Stored data
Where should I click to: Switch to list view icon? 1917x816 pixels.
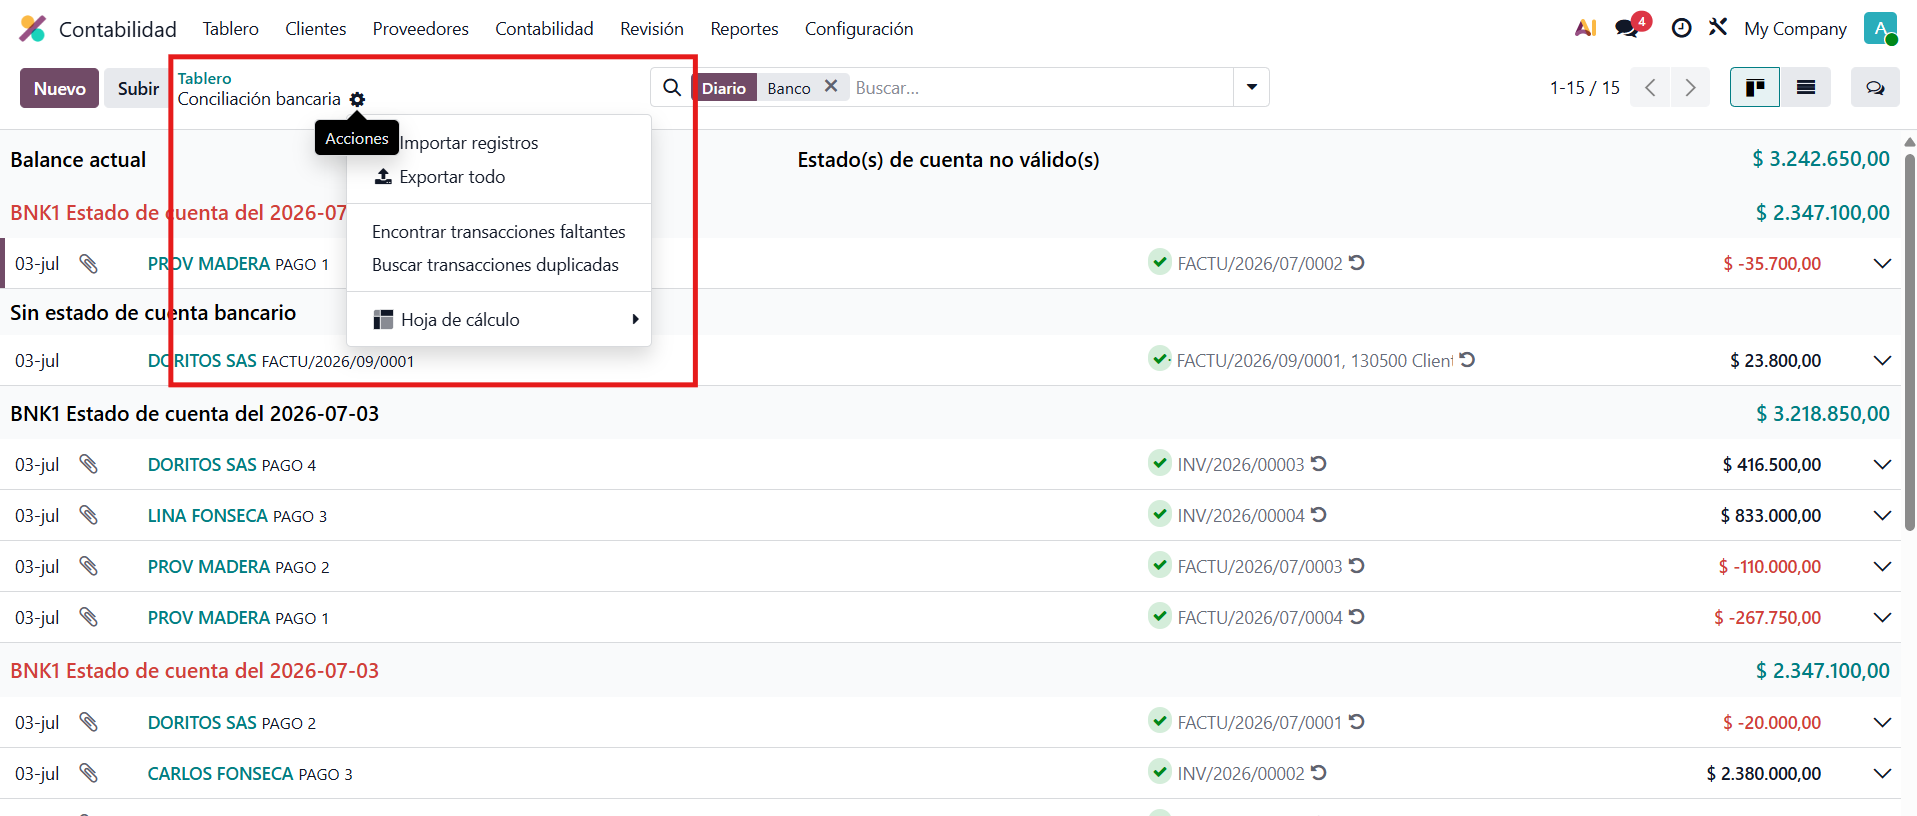point(1806,88)
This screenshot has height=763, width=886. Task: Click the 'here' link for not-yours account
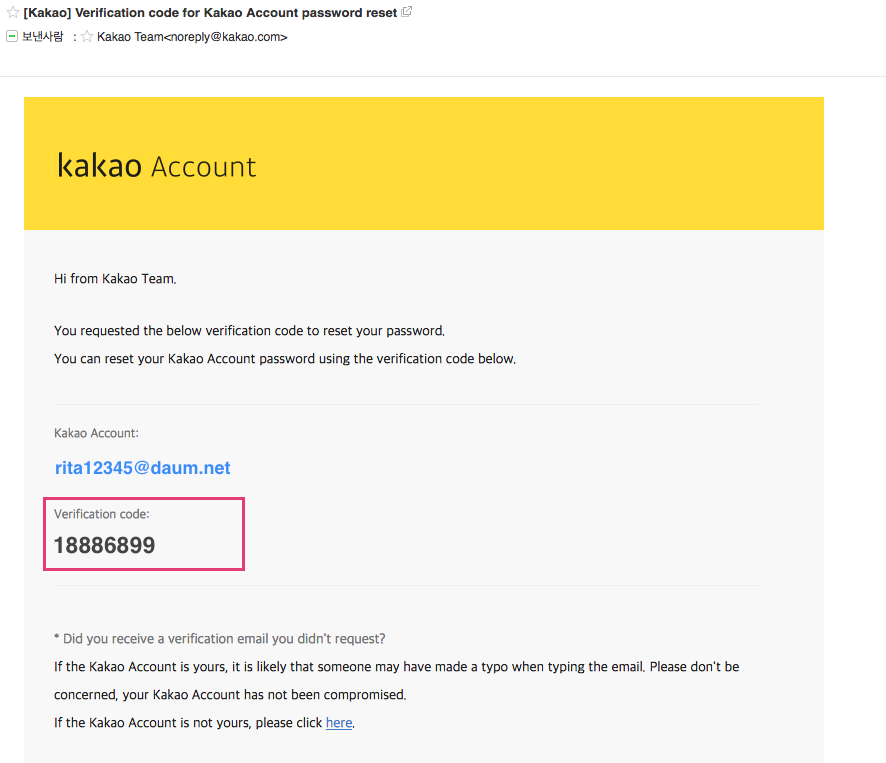click(x=339, y=723)
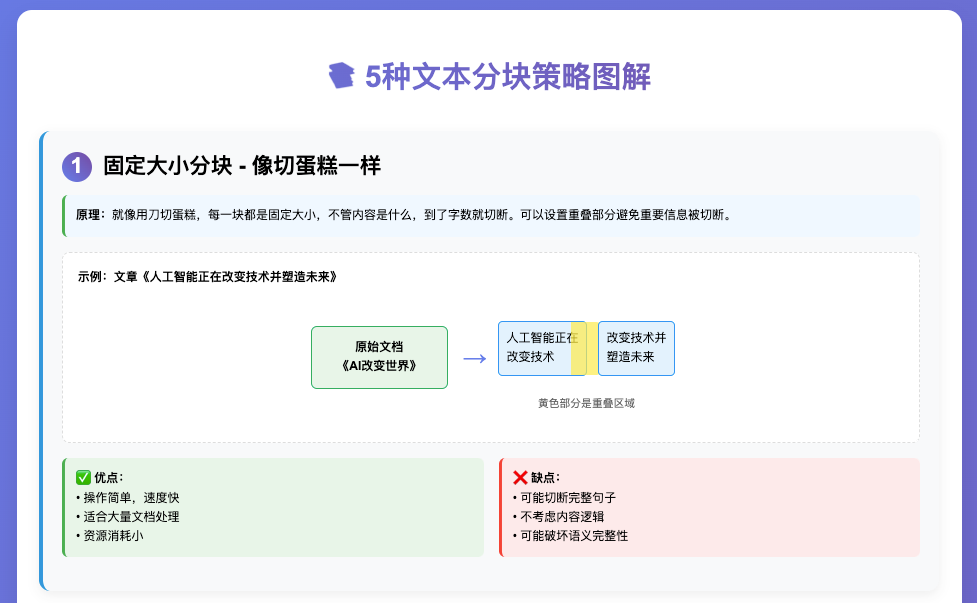Click the cake icon in the main title
Image resolution: width=977 pixels, height=603 pixels.
pos(345,74)
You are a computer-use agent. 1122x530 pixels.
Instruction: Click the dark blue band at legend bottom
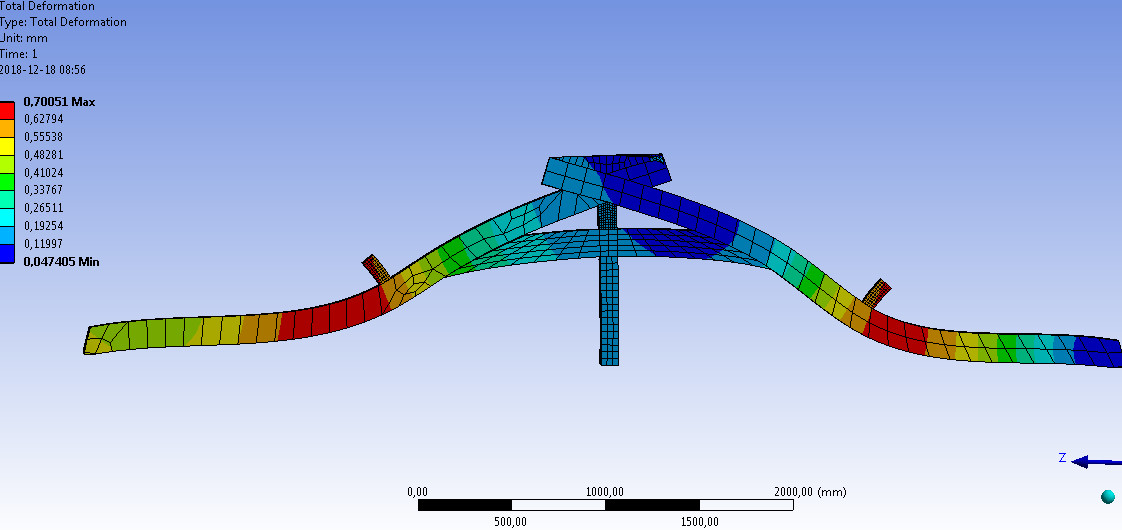[7, 254]
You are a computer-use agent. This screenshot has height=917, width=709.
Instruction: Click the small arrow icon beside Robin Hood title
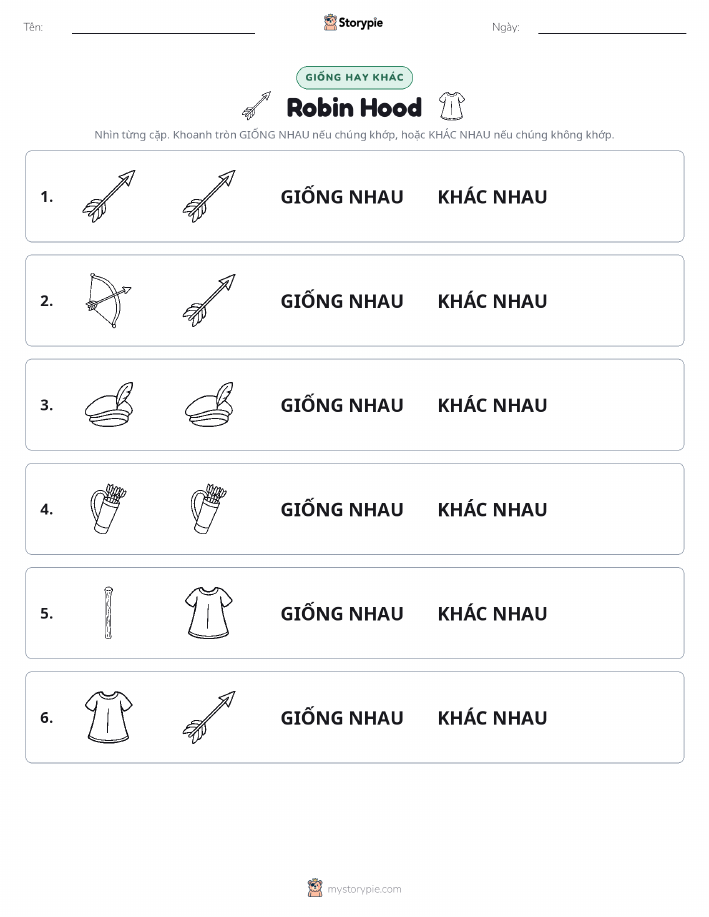click(x=257, y=105)

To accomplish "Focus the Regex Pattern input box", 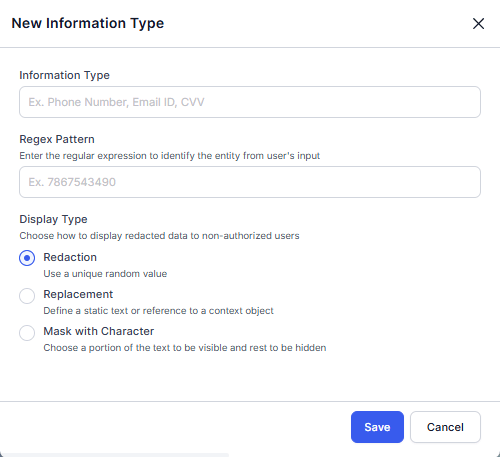I will tap(250, 182).
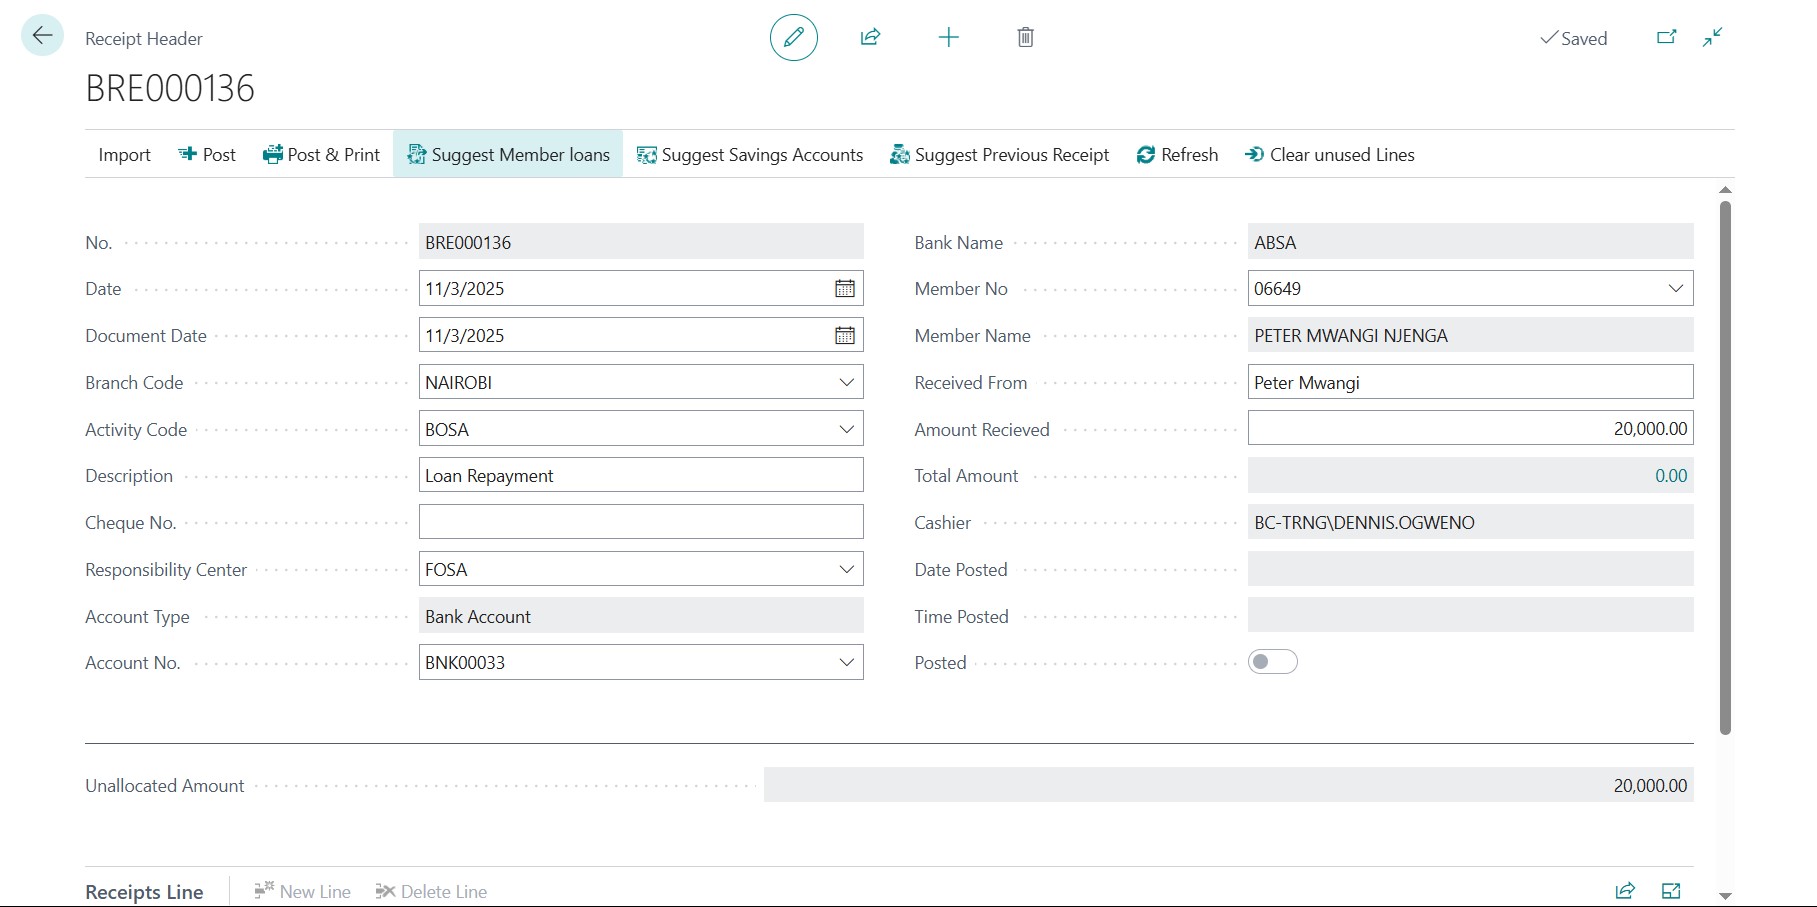This screenshot has height=907, width=1817.
Task: Open calendar picker for Document Date
Action: pos(845,336)
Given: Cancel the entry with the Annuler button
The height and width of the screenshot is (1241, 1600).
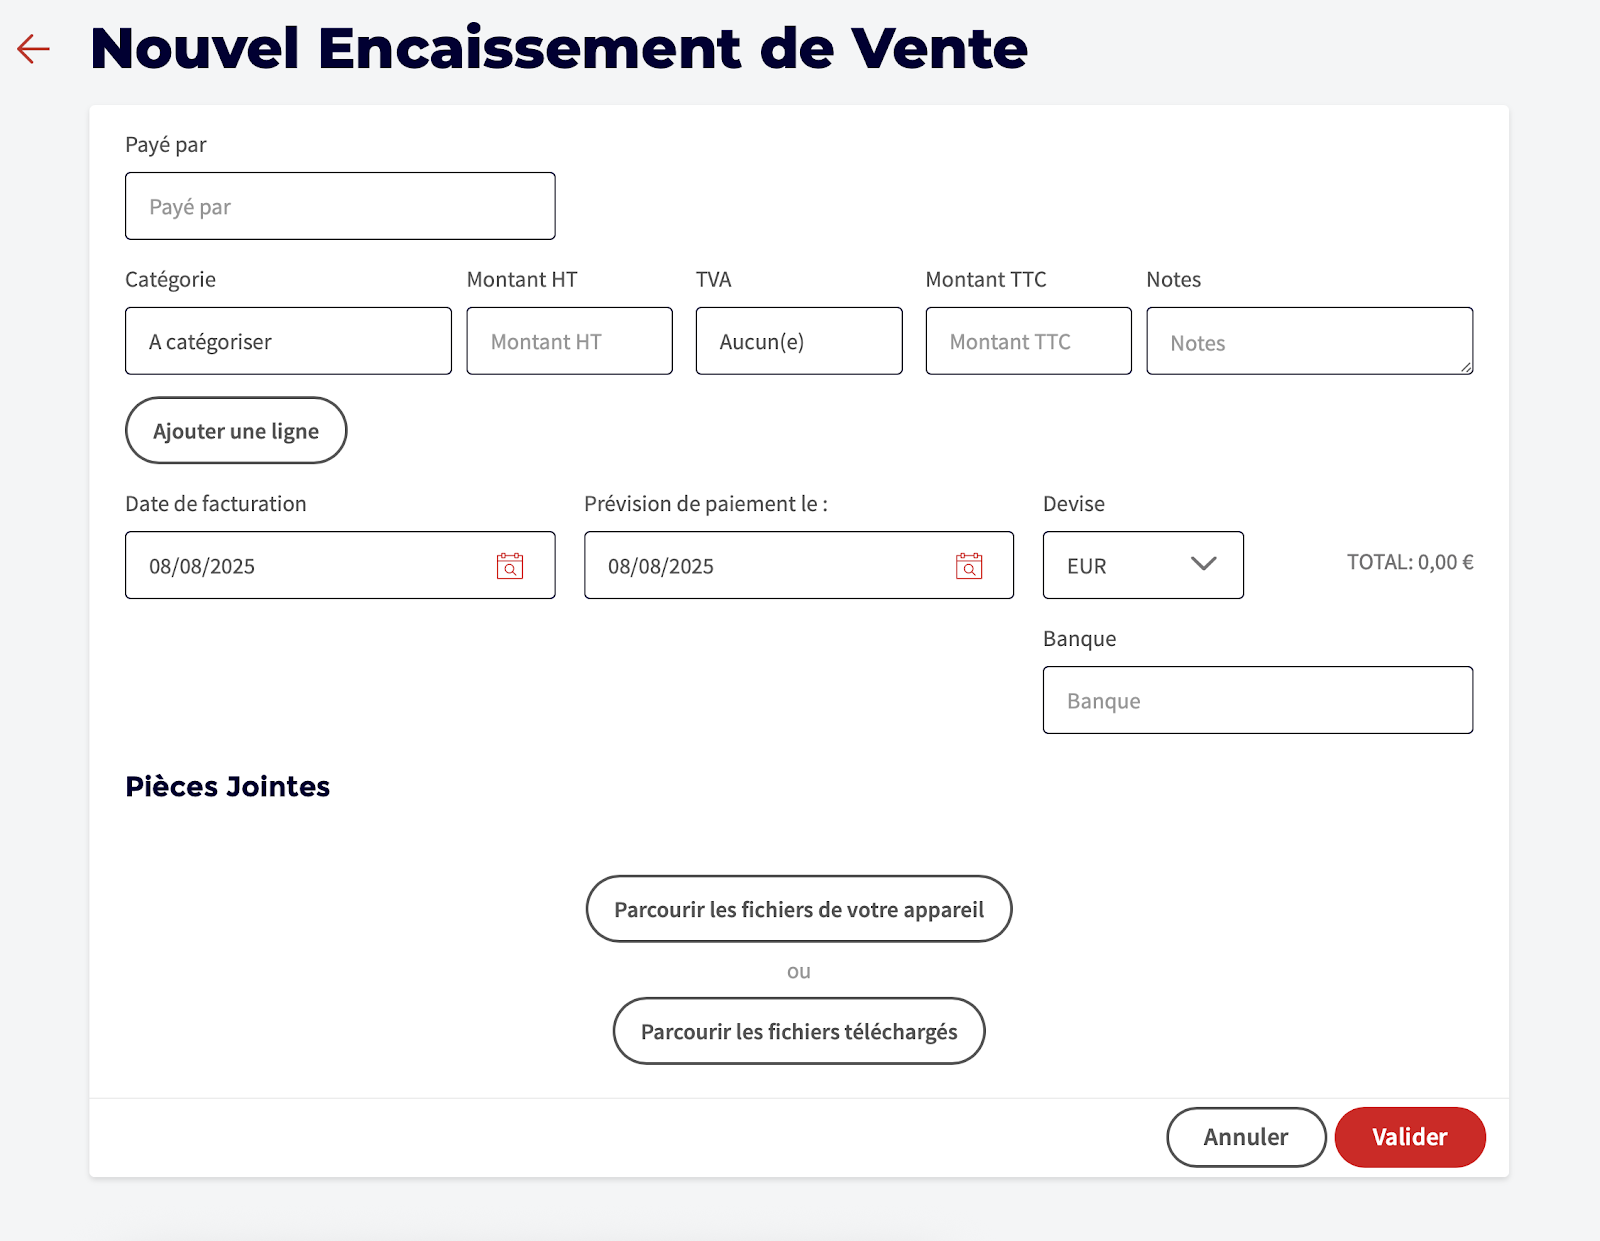Looking at the screenshot, I should point(1246,1137).
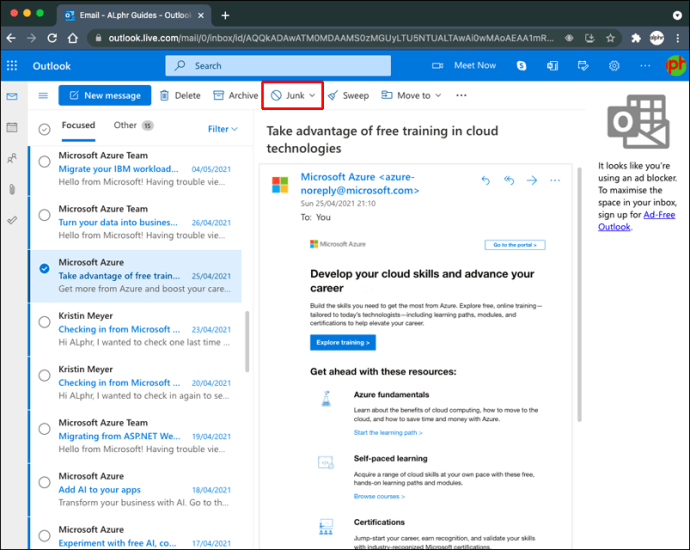Screen dimensions: 690x550
Task: Open the People contacts sidebar icon
Action: point(12,158)
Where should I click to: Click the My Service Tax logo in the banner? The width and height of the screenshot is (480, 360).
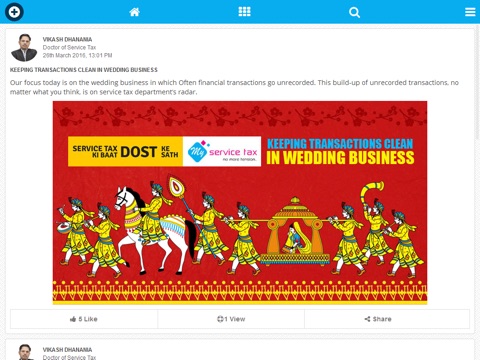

# Description of the task
If the string "computer" is in a line of the entries, pick that line out.

# Expected answer
You are a computer-use agent. 1122x530 pixels.
You are a computer-use agent. This screenshot has height=917, width=709.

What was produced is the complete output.